Thursday, March 19, 2026

The Essex police facial recognition story is the one that actually matters today, so let's start there.

Academics found that the cameras were significantly more likely to flag Black people than anyone else. Essex police have paused use of the system. Good. Now the uncomfortable part: this isn't a bug in some edge-case deployment — this is live facial recognition aimed at real people on real streets, and it took an external study to catch it. Not an internal audit. Not a safety review. An external study. I've seen a lot of "we take bias very seriously" statements in my time — including, I should mention, a memorable one from a Prussian census official in 1871 who also meant well — and the pattern is always the same: the tool gets deployed, the harm accumulates, eventually someone outside the organization does the math. The pause is correct. The question is whether it becomes a rethink or just a PR breather before resumption.

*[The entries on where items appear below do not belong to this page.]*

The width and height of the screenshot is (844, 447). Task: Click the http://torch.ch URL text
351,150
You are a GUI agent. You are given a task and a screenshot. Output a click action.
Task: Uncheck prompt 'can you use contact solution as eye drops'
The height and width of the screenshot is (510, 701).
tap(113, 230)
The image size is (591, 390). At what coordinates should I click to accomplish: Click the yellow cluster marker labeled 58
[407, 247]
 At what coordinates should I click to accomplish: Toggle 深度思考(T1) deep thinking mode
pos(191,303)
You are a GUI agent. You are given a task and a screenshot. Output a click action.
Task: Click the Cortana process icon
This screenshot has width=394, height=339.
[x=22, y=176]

The Anthropic-Pentagon piece deserves your attention too, though perhaps not for the reasons the headline suggests. The framing is about reversal — big tech used to resist military contracts, now they're negotiating terms instead of refusing them. That's true and worth noting. But the more interesting detail is buried: Anthropic isn't fighting about *whether* to work with the Pentagon, they're fighting about *how*. The Overton window on AI and defense has moved so far that internal dissent now looks like haggling over contract clauses. Google employees killed Project Maven in 2018. That coalition no longer exists in any meaningful form. Make of that what you will.

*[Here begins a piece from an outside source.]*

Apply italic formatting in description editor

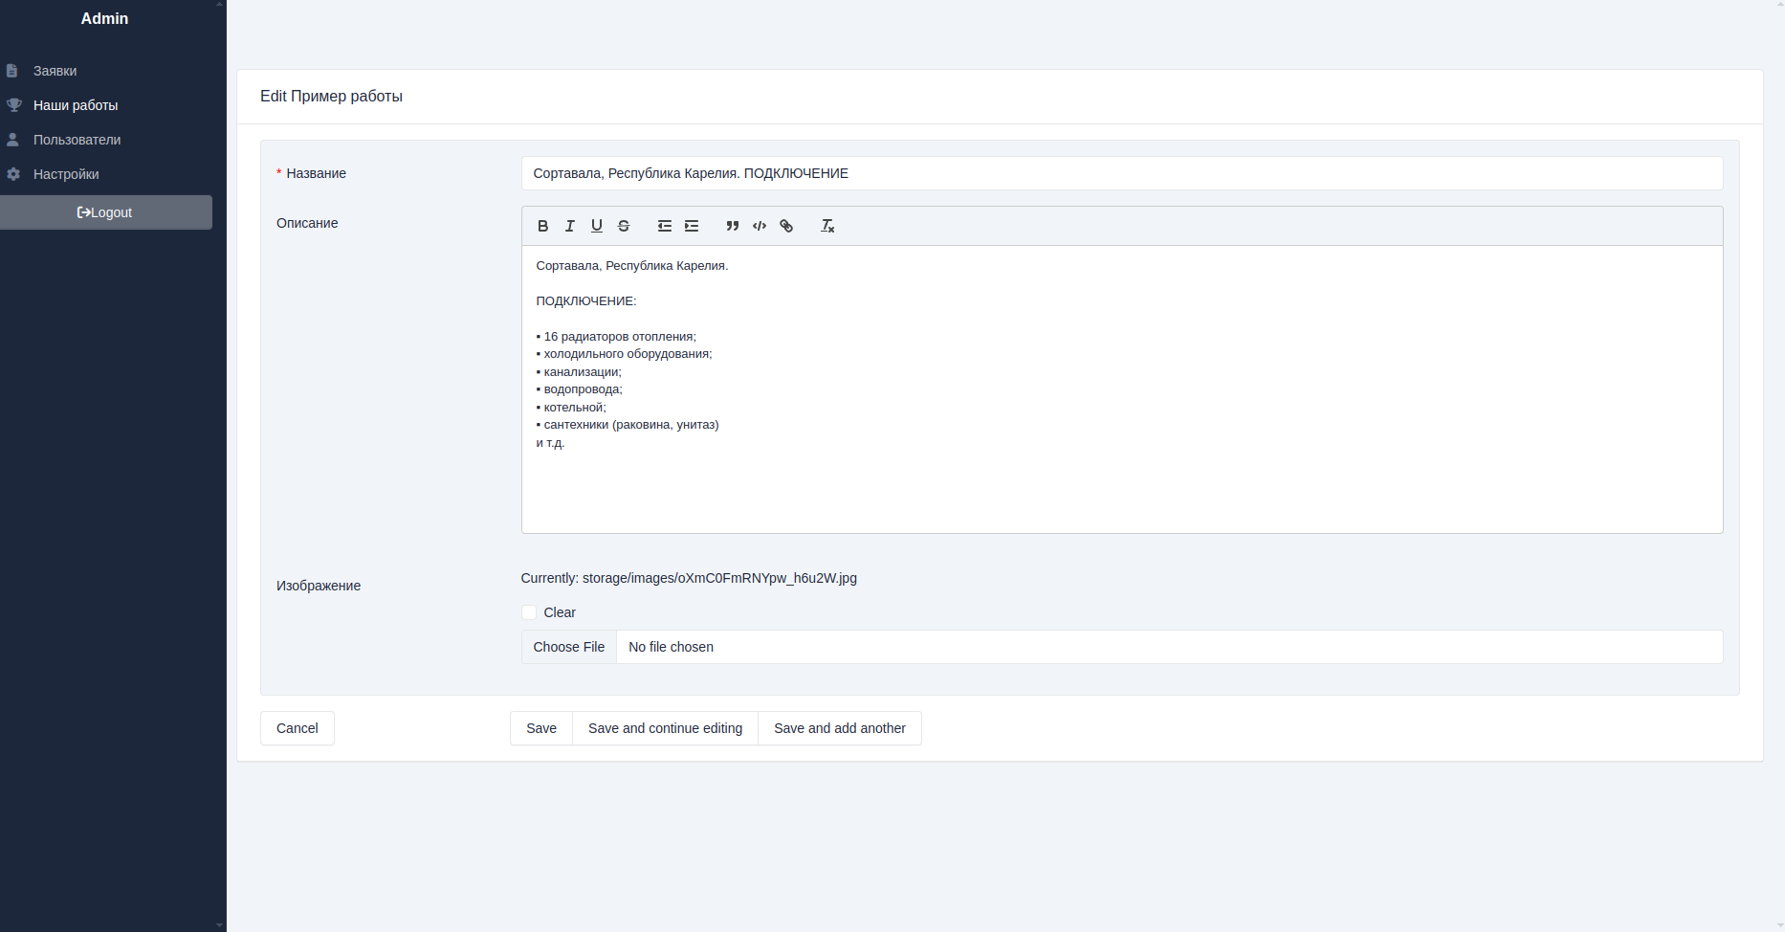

The China robotics piece — someone visited eleven companies in five cities, which is the kind of journalism that actually costs something to produce, and I respect that. The short version: the gap between the demo and the factory floor remains wide, but it's narrowing faster than most Western analysts want to admit. Humanoid robots are still mostly impressive YouTube videos. The industrial automation underneath them is real and already deployed.

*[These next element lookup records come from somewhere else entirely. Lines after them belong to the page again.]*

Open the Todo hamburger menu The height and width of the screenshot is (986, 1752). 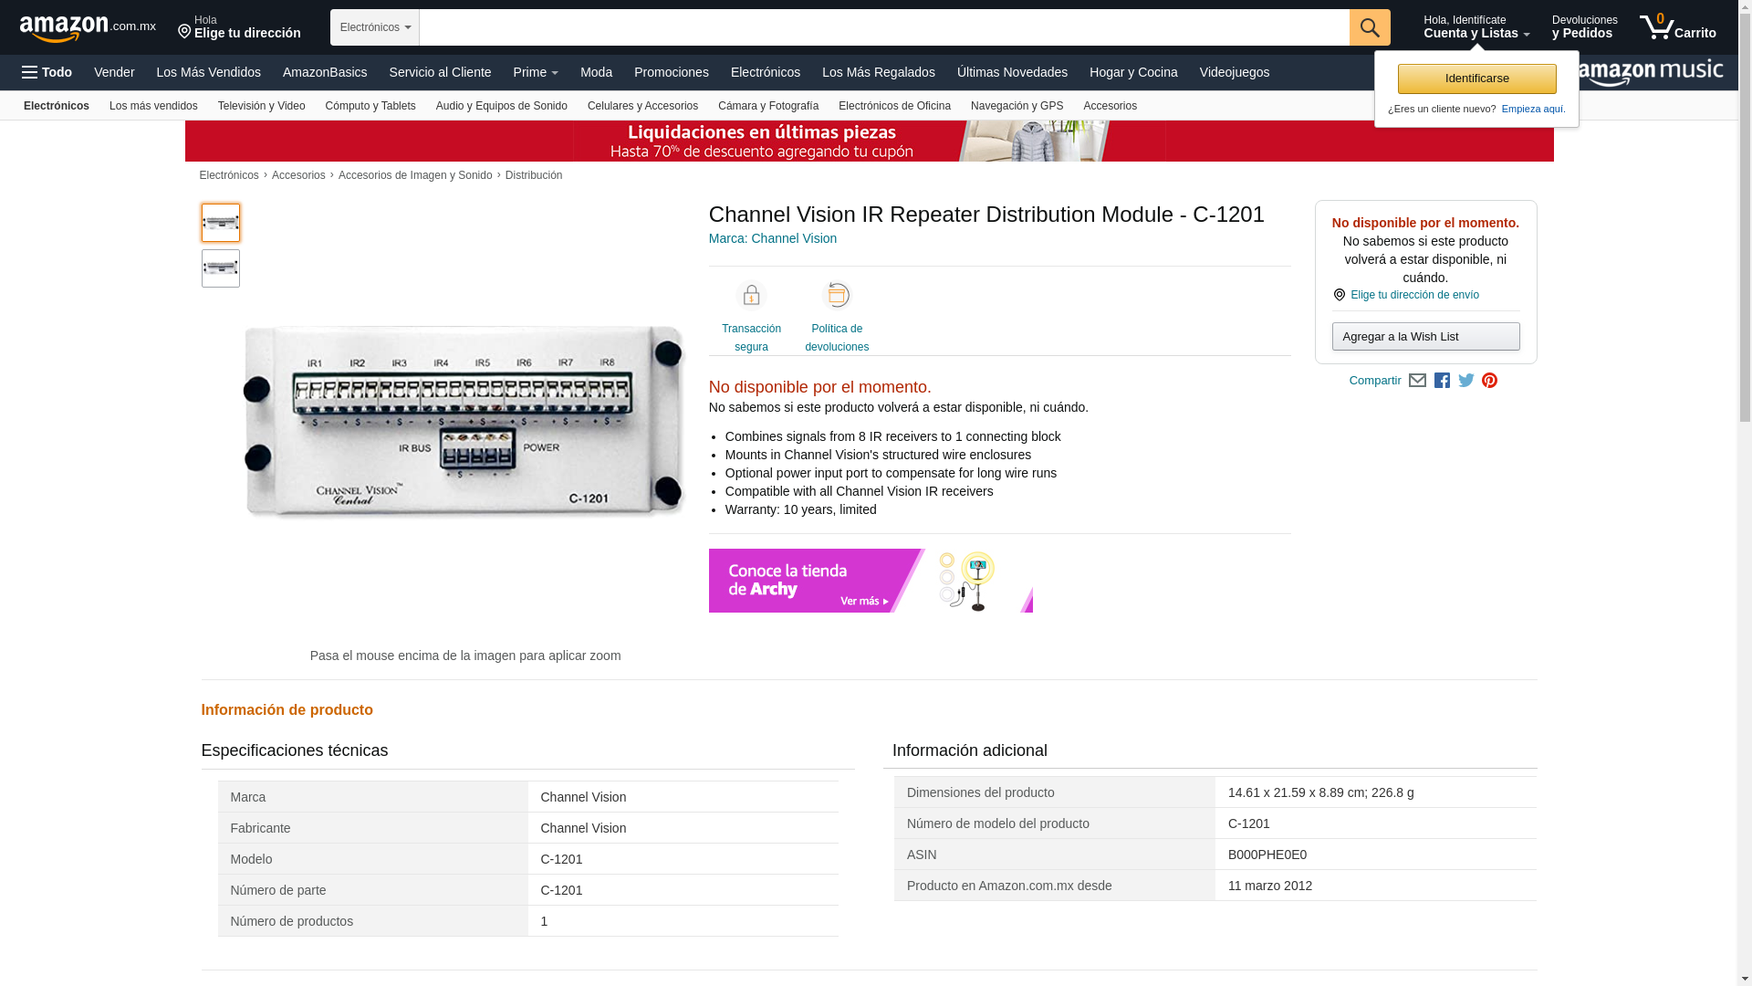[x=47, y=72]
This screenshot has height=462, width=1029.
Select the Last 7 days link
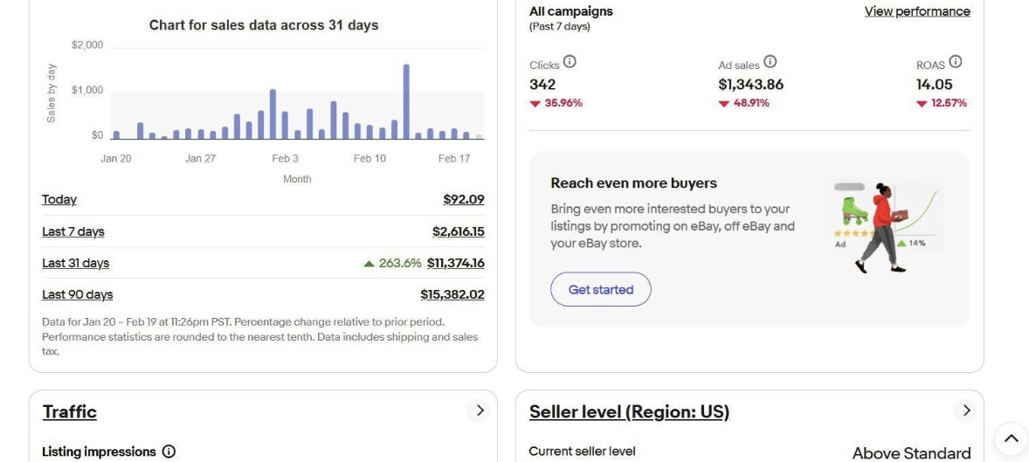pyautogui.click(x=73, y=231)
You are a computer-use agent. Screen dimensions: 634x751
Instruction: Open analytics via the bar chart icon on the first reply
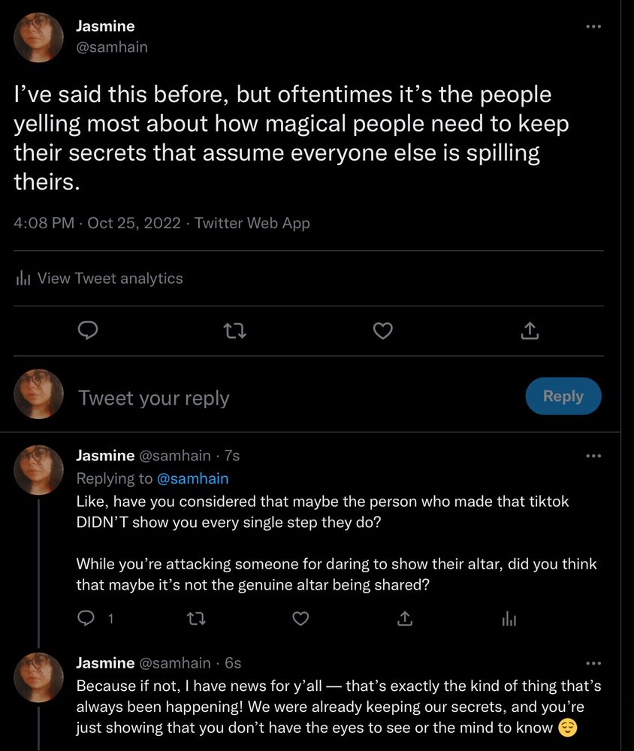pos(509,617)
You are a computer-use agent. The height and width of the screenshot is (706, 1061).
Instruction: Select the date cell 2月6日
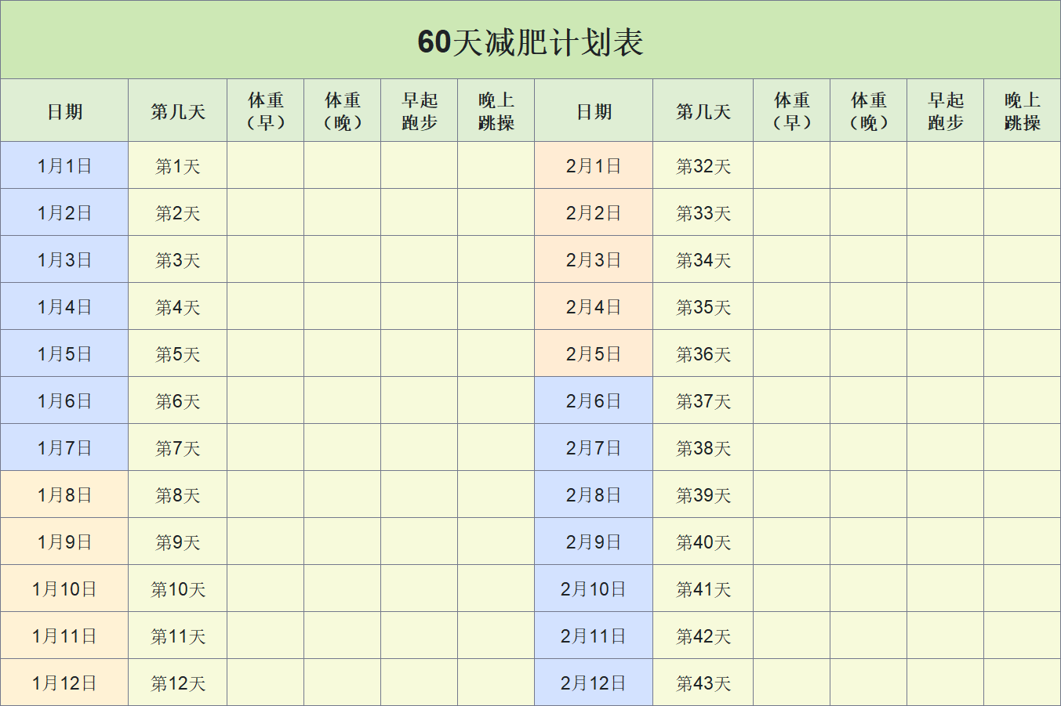click(593, 400)
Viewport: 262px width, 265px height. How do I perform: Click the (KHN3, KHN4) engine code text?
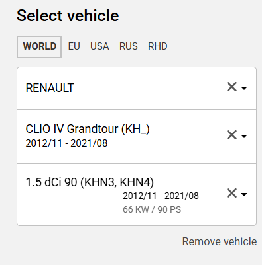coord(117,182)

The rest of today's feed is a pile of arxiv papers on multilingual scaling, attention mechanism retrofits, and gender bias in machine translation — all legitimate research, none of it dramatic. There's a decent LocalLLaMA thread on DPO silently wrecking parameter-space geometry while the loss curve stays flat, which is the kind of finding that should make anyone doing alignment work uncomfortable. The Qwen 3.5 performance posts confirm what people running local models already suspected: quantization penalties are smaller than feared, and the 27B is earning its reputation.

Here's what's true today: the most consequential AI story isn't about a new model or a benchmark. It's about a camera on a street in Essex that was wrong about people in ways that were predictable, predicted, and deployed anyway. The rest is engineering. That's a policy failure wearing a tech problem's clothes.